I was able to print a small dual ext Aria Dragon with clear and black ESun PETG with no cooling. Its not perfect, but I think it passes for decent considering it was my first dual print ever.

Here was the PETG benchy I did a while back on my Eustathios: http://imgur.com/wt1RBwj

I will try to find my factory file for this so you can try.

@Eclsnowman nice!

@Helmi ​ what do you have your minimum layer time set at under the cooling tab in S3D?

Just to be sure guys: I know about the minimum layer time problematic and layers beeing to soft if the time is too low. The thing is this isn’t what caused these pronblems primarily. As you might see on the chimney the thing is that extrusion is really way irregular when retract comes into the game. Whenever there are these small printing islands the amount material coming out of the nozzle after retract is extremely low. Every 8 or 10 layers all that material that was missing before seems to pop out at once.

I should have probably done a video instead of a photo of the result. You would see that the problem isn’t the minmum time or generally not enough cooling. I will do a test with my better working PETG (HDGlass) and see how it comes out with the same values.

@Eclsnowman your benchy looks awesome, would love to see the factory file for that.

@Helmi you’re asking for help. Some of us who have HAVE experience with PETG and Bowden systems have taken the time out of our busy schedules to ask you questions in order to help you troubleshoot. When you respond saying you know what’s (not) causing your issue, then please, figure it out yourself.

@Isaac_Arciaga sorry if have been misunderstood - no offense at all. I just wanted to say that i’m aware of these possible problems as i know them already. Sorry if expressed this the wrong way - i’m not that safe when it comes to the english language.

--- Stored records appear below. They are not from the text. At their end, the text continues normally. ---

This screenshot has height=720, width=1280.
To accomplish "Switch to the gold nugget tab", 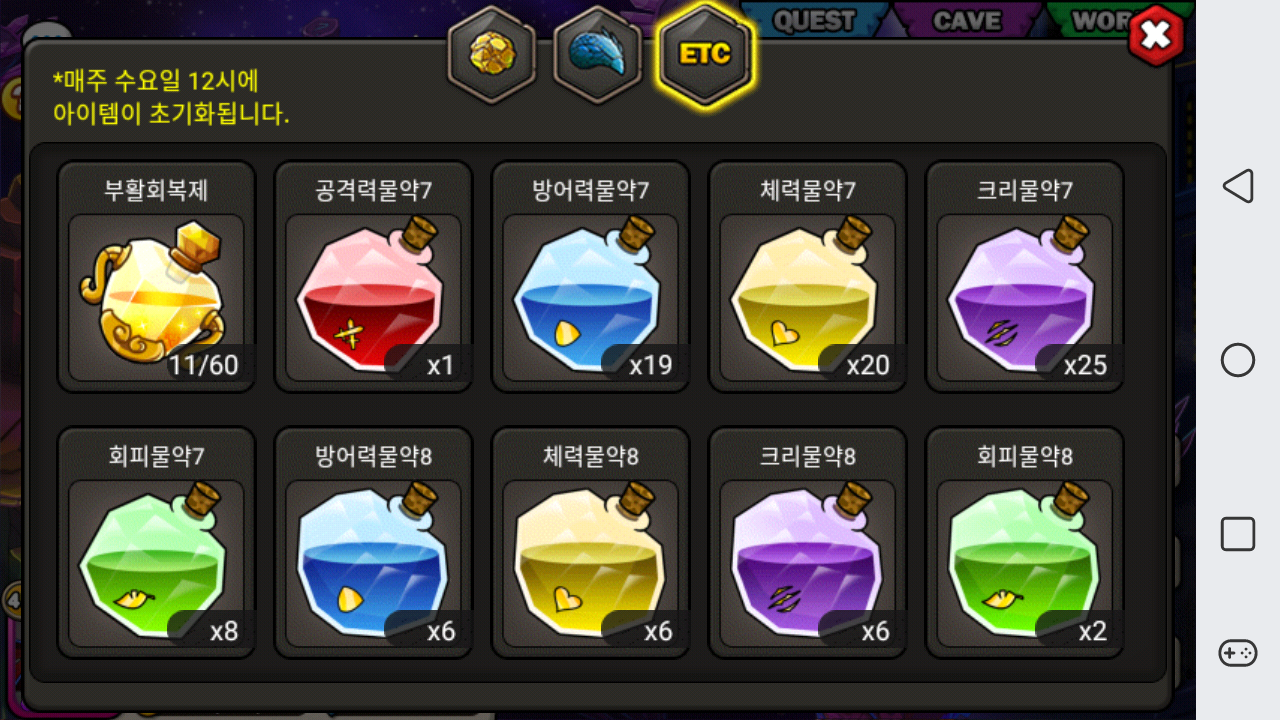I will (491, 53).
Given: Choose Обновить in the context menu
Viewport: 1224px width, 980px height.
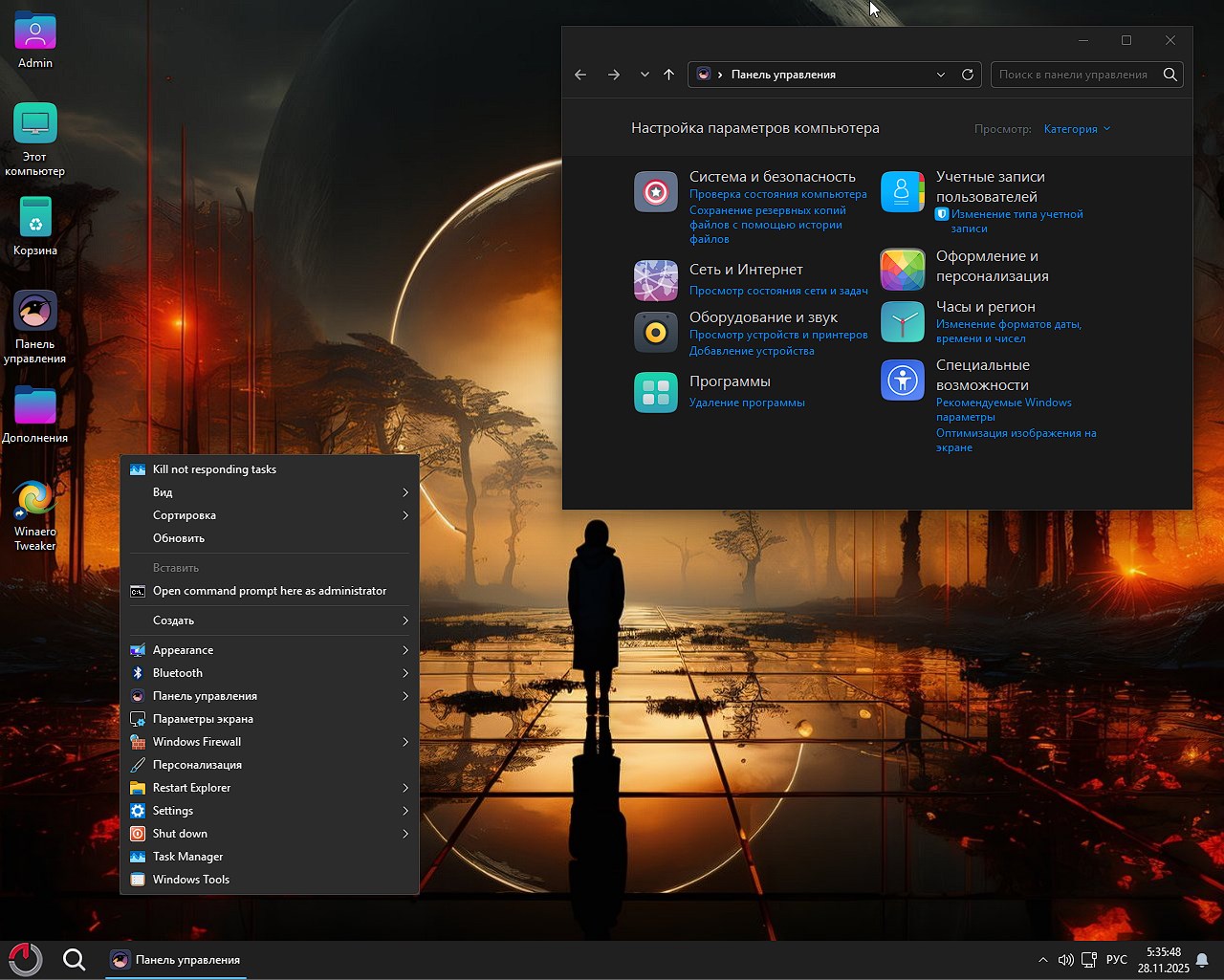Looking at the screenshot, I should point(179,538).
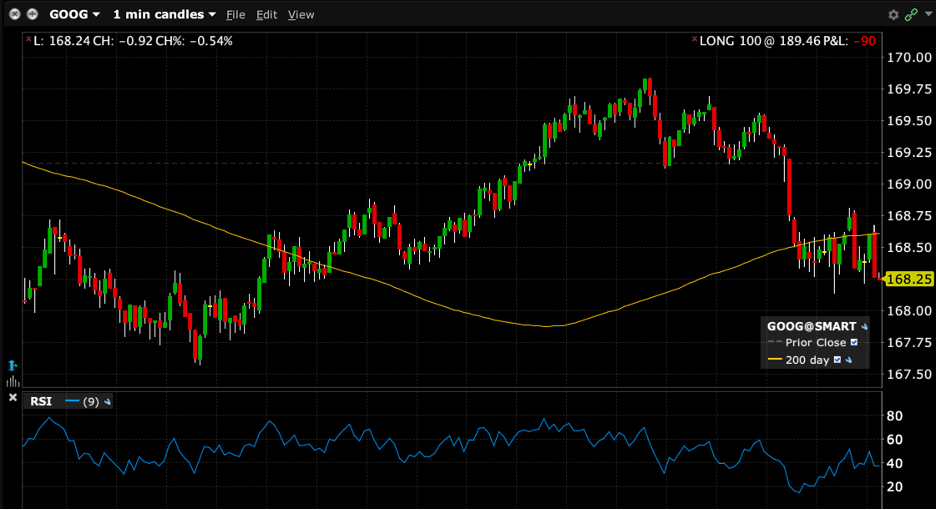Toggle the Prior Close checkbox
936x510 pixels.
tap(854, 343)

@Helmi sometimes if the retract acceleration is too high, or the E axis jerk is too high, retract operations might not complete reliably. Sometimes this can mean it will retract, but then not unretract fully (as might be possibly in your case) leaving gaps, or vice versa leaving blobs. Try turning down retract acceleration and E jerk to safe levels (maybe post the current values?). FWIW my E jerk is always below 1mms and retract accels (way) below 1000mms^2

@Mutley3D thanks – that is definitely a valid approach. I haven’t thought about that but definitely could be the case as i see some small signs of the same issue even with other material now (especiall with the opague PLA where it is clearly visible on what i printed today). My accel for the extruder was at 1000. Reptier FIrmware doesn’t have an E jerk value, at least not in the Eeprom settings but i will check the config later. It has an Extruder start speed value which was at 25mm/s before, i lowered that to 10 for testing and lowered the accel for 500 for now. I’m repeating my last print and see how it goes.

PETG objects with small parts need a good object cooling… Have You a fan with duct or one without?

@Helmi great, glad it helped. Extruder Start Speed sounds the equivalent of e jerk

@Mutley3D it helped a bit but unfortunately only with the smaller problems with PLA. I tried the PETG benchy again today and unfortunately had the same thing happening again. Overall quality was great until the smaller islands.

@Eclsnowman i have minimum time per layer set to 20 seconds and it prints those parts of the benchy real slow already. The Problem seems to clearly be with the extrusion - i have to fix that but just for my curiosity what value do you use there?

I use 15 but allow slowing down to 20% if needed. What percentage slow down do you use?

@Eclsnowman tested with 10% and 20% which both worked very well with PLA but the PETG problem persists nearly without any noticable change.